Apesar de admitir que «impor preços diários é difícil», Mário Galhardo acredita que, caso haja o envolvimento do Governo, se poderá estipular um valor mínimo para o quilo de sardinha, nomeadamente de um euro, em vendas para a indústria.

«A pelo menos um euro por dia, daria 3740 euros por dia, por barco. Ao final de uma semana serão mais de 20 mil euros.
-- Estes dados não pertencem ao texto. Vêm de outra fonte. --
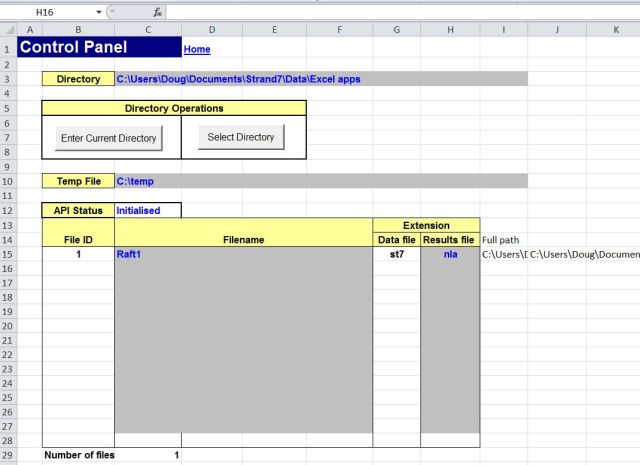Select the Raft1 filename cell
The width and height of the screenshot is (640, 465).
243,255
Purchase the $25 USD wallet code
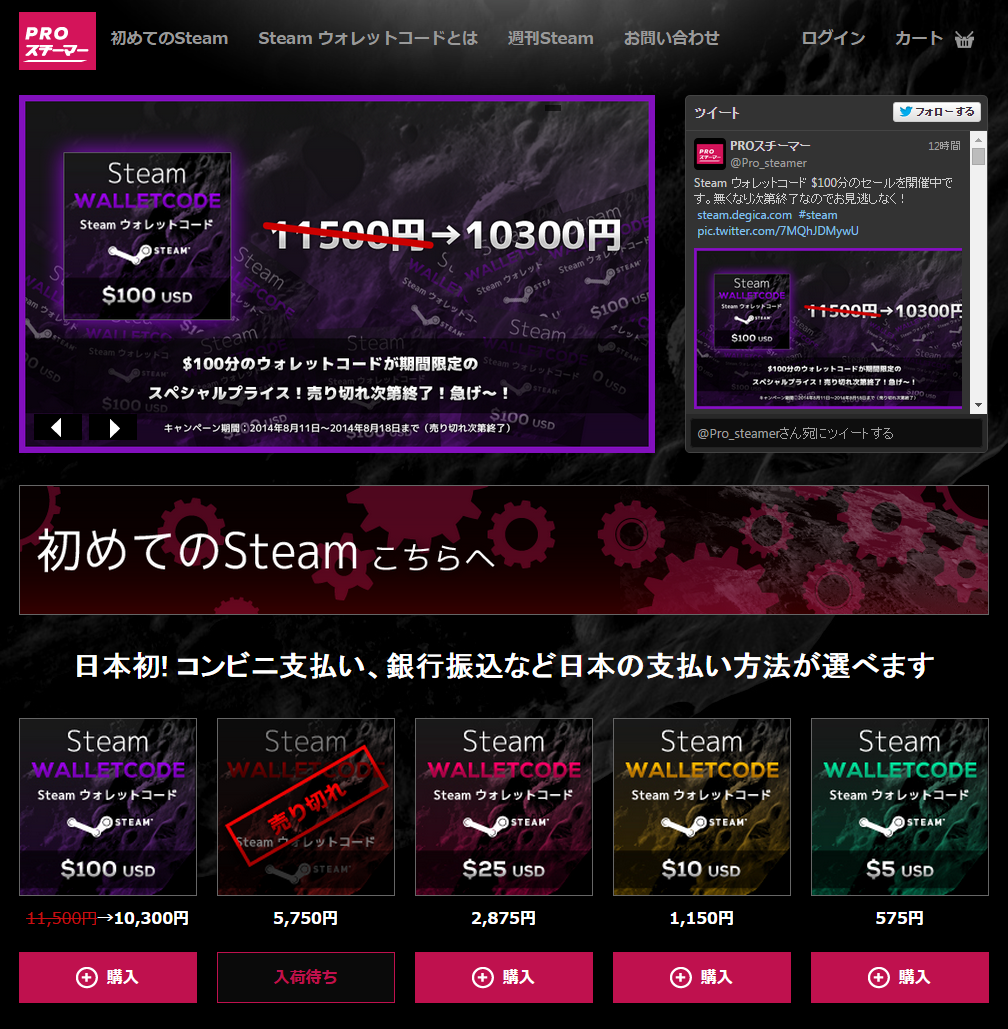This screenshot has width=1008, height=1029. click(x=503, y=977)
Isso já dá para pagar o combustível, a Segurança Social e para que os homens ganhem algum dinheiro», concluiu.

Isto também acabaria por regular o valor da venda em lota. «Não quero vender a sardinha a 30 cêntimos para depois as pessoas virem-se queixar que, na praça, está a seis ou sete euros o quilo».

 

 

Créditos: Depositphotos

 

Os armadores algarvios mostram-se preocupados com o aumento da possibilidade de pesca de sardinha, mas a Federação dos Sindicatos do Setor da Pesca (FSSP) tem uma visão oposta e exigiu ao Governo um aumento da quota desta espécie, já em 2020, de modo a garantir «a sustentabilidade social e económica do setor».
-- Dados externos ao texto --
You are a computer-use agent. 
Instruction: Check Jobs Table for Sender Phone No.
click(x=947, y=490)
Os sindicalistas apontam, mesmo, um número e exigem «que a quota para 2020 seja de 30 mil toneladas», defendendo que este é um valor «sustentável».

Do lado do Governo, chega a garantia de que o aumento da quota é mais do que uma possibilidade, é mesmo uma probabilidade.

«Neste momento, estamos a avaliar os dados recolhidos durante os cruzeiros acústicos que foram feitos, para definirmos a quota para a temporada de 2020/21, já com as novas informações», disse ao Sul Informação, Ricardo Serrão Santos, ministro do Mar, que confirma que a perspetiva é que haja um aumento da quota «já este Verão, tendo em conta que a campanha começa a 1 de Agosto».

«Não nos vamos aventurar a disparar um número. Agora em Junho teremos a avaliação, que terá, ela própria, de ser acreditada internacionalmente – são procedimentos que dão segurança às avaliações e à gestão das pescarias», anunciou o membro do Governo.

De seguida, o Ministério do Mar vai discutir a questão com a União Europeia e «partir para o que o mar nos puder oferecer».

Garantias que para as Organizações de Produtores, que representam os barcos que vão buscar o peixe ao mar, não são tranquilizantes. «É uma situação preocupante. Mas vamos ver como é que as coisas correm», rematou Miguel Cardoso.